Je viens d’arriver. Simplement, je pense avoir pris les décisions qui convenaient. Pour autant, je ne sais pas ce que je ferai dans un an. Le foot est tellement versatile, ses crises tellement imprévisibles.

Vous avez été président de club, président de la ligue nationale, maire de Guingamp, vous êtes toujours chef d’entreprise et vous êtes maintenant président de la fédération française. Qu’est-ce qui fait courir Noël Le Graët?
Ma carrière de dirigeant a été bien remplie (sourire). Quand j’ai démarré en DSR avec En Avant de Guingamp il y a quarante ans, je n’aurais jamais imaginé ce qui allait suivre. Certains vous diront «Les copains l’ont poussé»: ce n’est pas vrai. J’ai souhaité tout ce qui m’est arrivé. Je suis heureux que cette nouvelle fonction me plaise. C’est l’action que j’aime, pas la gloriole.

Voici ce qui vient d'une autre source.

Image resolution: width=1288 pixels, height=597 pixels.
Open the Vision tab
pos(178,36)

Que peut-on vous souhaiter pour 2012?
Peut-être un peu de paix pour la fédé car elle est quand même bousculée depuis longtemps. Le football a un intérêt à ce qu’elle soit plutôt appréciée et respectée.

Que Guingamp monte en Ligue 1?
Ah, ça, c’est un autre débat. Guingamp, c’est ma vie!.

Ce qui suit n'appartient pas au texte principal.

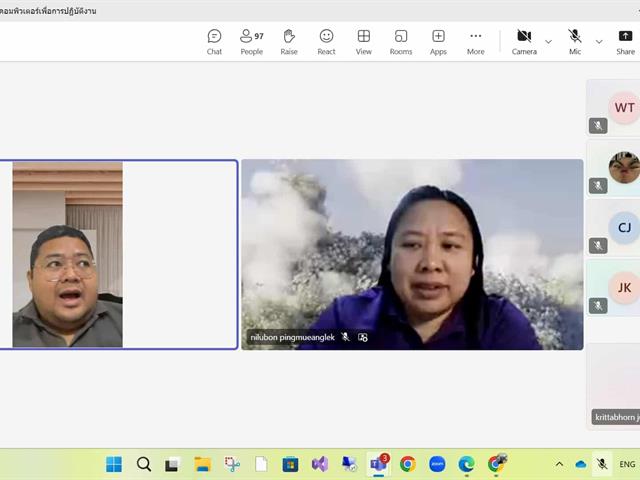Open the Apps panel
640x480 pixels.
[x=438, y=41]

  • Propos recueillis par Laurent Rivier

Noël Le Graët en bref

70 ans. Né le 25 décembre 1941 à Bourbriac (Côtes-d’Armor) Président d’En Avant de 1972 à 1991 et de 2002 à 2011; président de la ligue nationale de 1991 à 2000; vice-président de la fédération française de 2002 à 2011; président de la FFF depuis le 18 juin 2011; président de la holding Le Graët (700 salariés, 170 M€ de chiffre d’affaires).

MAKING-OF
Noël Le Graët, dans la foulée de la dernière assemblée générale de la FFF, s’est longuement confié jeudi, au siège du groupe qu’il préside pour encore un an, sur les bords du Trieux, à Guingamp. Affable, jovial, combatif, l’homme respire la joie de vivre. Comme une suite logique à sa victoire écrasante sur Fernand Duchaussoy, le 18 juin dernier, lorsque le numéro 2 avait raflé 54,39% des suffrages dès le premier tour des élections. Le Guingampais s’est entouré de gens de confiance, il a réglé le dossier des primes et trouvé un accord avec Domenech. Bref, il s’est imposé comme le patron de la 3F. Son patron incontestable et incontesté.